前回、スイスにおいて、こどものデジタル機器やメディアの使い方をめぐって、学校だけでなく家庭にも役割が期待されていることに触れました(「こどもにとって理想的なデジタル機器やメディアの使い方とは(1)〜スイスのこどもたちのデジタル環境・トラブル・学校の役割」をご参照ください)。

今回は、親向けのガイドラインや、最新の研究データを参考にしながら、家庭でのこどもたちのメディア機器やメディアの使い方がどうあるべき、と現在のスイスではとらえられており、今後は、どのようなことが重視されるのかについて、考えていきたいと思います。

親のための講演会

前回触れましたが、めまぐるしく新しいものがでまわるこどもたちのデジタル環境において、どんな機器やメディアをどれくらいどのように使用するようにこどもたちに進めるのがいいのやら、戸惑う親は少なくありません。そんな親たちのために、スイスでは、講習会やワークショップや、ウェッブでの情報開示や、パンフレットの配布などを通して、サポートする活動が活発になってきました。

それらの活動をスイス全国で展開しているのは、主に、教育や青少年、犯罪の予防などに関わる非営利組織です。主要団体名とサイトは、本文下の参考サイトに掲載してありますのでご興味がある方は直接ご覧ください。(なお、メディア・リテラシー向上のための活動は、EU内でも現在さかんです。その概要については「「情報は速いが、真実には時間が必要」 〜メディア・情報リテラシーでフェイクニュースへの免疫力を高める」をご参照ください)。

先日、わたしもある講演会に参加しました。ドイツ語圏で年間約1万5000人のこどもや1万2000人の大人を対象にワークショップや講演会を開催している非営利組織 Zischtig の、小学生の子をもつ親を対象にした講演会です。2時間弱におよぶ講演会では、現在こどもたちに人気があるアプリケーションやコンテンツ、クリエイティブな利用の仕方の紹介から、実際に起こった問題や犯罪、デジタルメディアに依存しないための工夫のアイデアまで、親自身が判断するのに参考になりそうなトピックが多く扱われ、講演会後、こどもの置かれた現状や身近にある危険が一望できた気がします。

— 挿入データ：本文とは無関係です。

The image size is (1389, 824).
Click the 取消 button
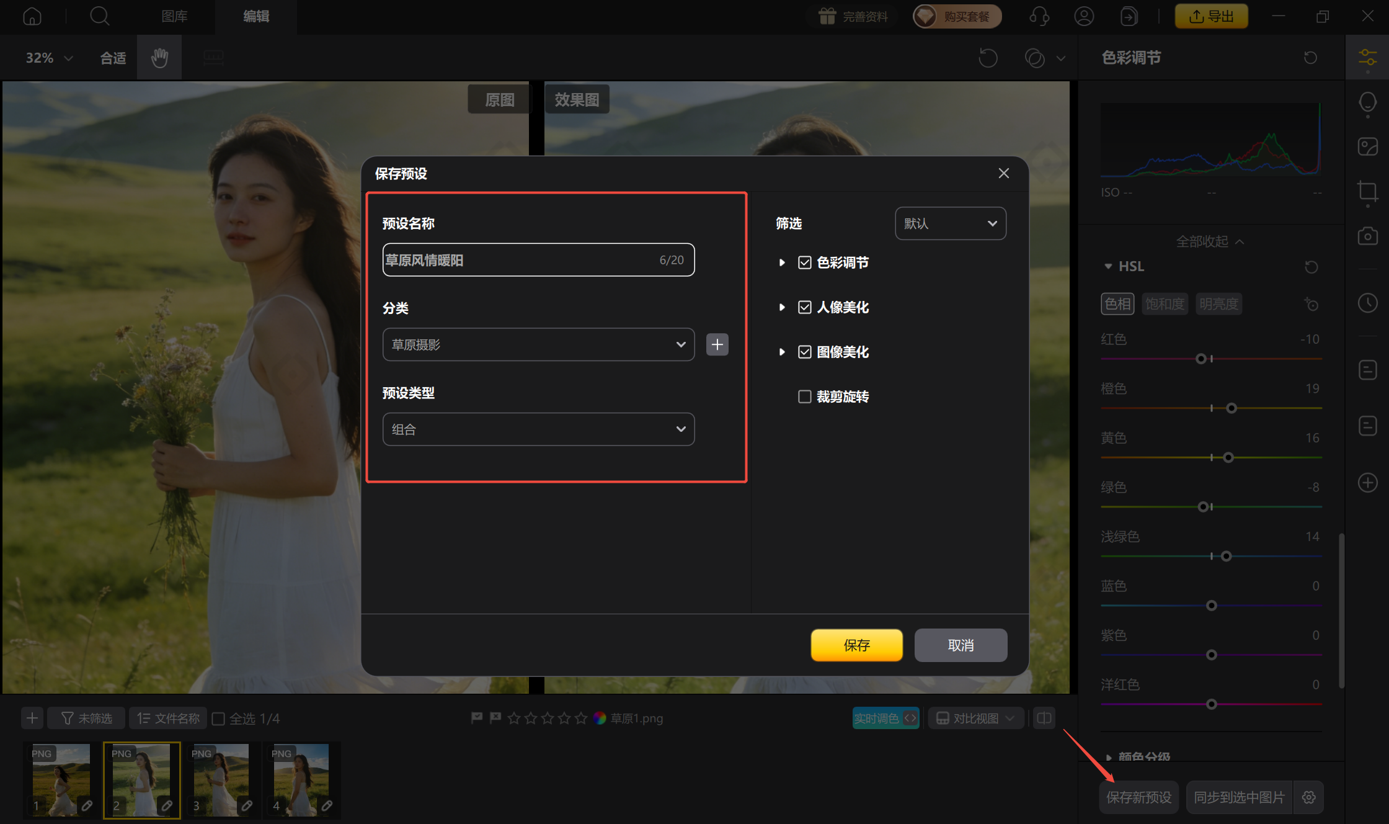(961, 645)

現在、同様の問題を抱えていると思われる日本の親世代にとっても、比較や参考の観点から有用と思われる事項もあると思われるため、まず、これについて、ご紹介してみます。

●クラスメートがみんな参加するSNSのチャットは、こどもたちにとって重要な社交の一部とすでになっている。そのためそれを過少評価すべきでないし、ある年齢に達し、周囲がしている場合は、それを自分の子がすることを阻止することものぞましくない。

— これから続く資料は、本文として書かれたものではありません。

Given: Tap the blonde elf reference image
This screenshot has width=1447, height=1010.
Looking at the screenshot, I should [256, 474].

●こどもが思春期(反抗期)に入ってから、はじめてデジタルメディアの使い方についてお親子で話し合ったり、ルールをつくるのでは遅すぎる。それでは、ルールに従わない可能性が高い。思春期に入る前に使い方について少しずつ親子で話し合っていることがのぞましい。

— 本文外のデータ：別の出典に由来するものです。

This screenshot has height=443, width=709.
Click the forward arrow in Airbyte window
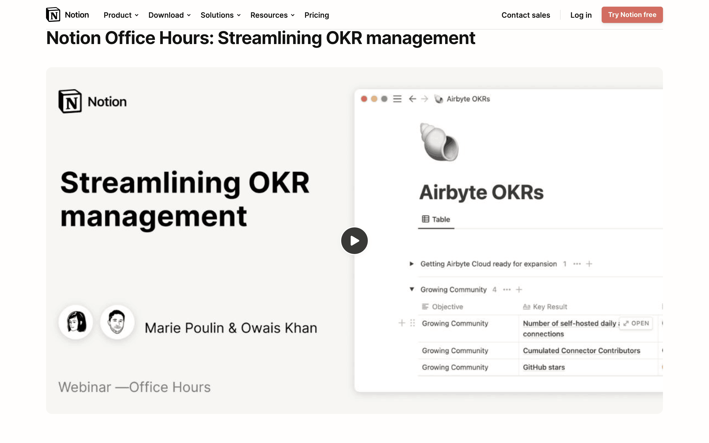point(425,99)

●デジタルメディアで自分の個人情報をまもることの大切さを伝え、それを徹底させる。写真などプライベートな情報はできるだけプロフィールにのせない。とくに年齢が低いこどもたちは要注意。

●こどものデジタルメディアの問題で最近、新しく深刻な問題なってきたのが、有料コンテンツを配信する大手ネットメディア業者のネットフリックスの利用。シリーズもののドラマなどが豊富に揃っており、広告も入らず連続して長時間みられてしまうため、続きがみたいという衝動にかられ、視聴をやめるのが難しい。それを自制するのは大人でも難しいことであり、こどもたちには大きな試練となっている。

●WhatsappやほかのSNSでモビングやポルノを含む内容を発信、あるいは拡散すると、10歳から処罰の対象となる

●ある州で中学校で男子のスマートフォンを調べたところ、大半の男子学生の間で、大人でも禁止されているたぐいのポルノコンテンツ(未成年がでてくるものや暴力シーンがあるものなど)が保存されていた。それらは発信はもちろん所持することも全般に禁止されているため、処罰の対象となる。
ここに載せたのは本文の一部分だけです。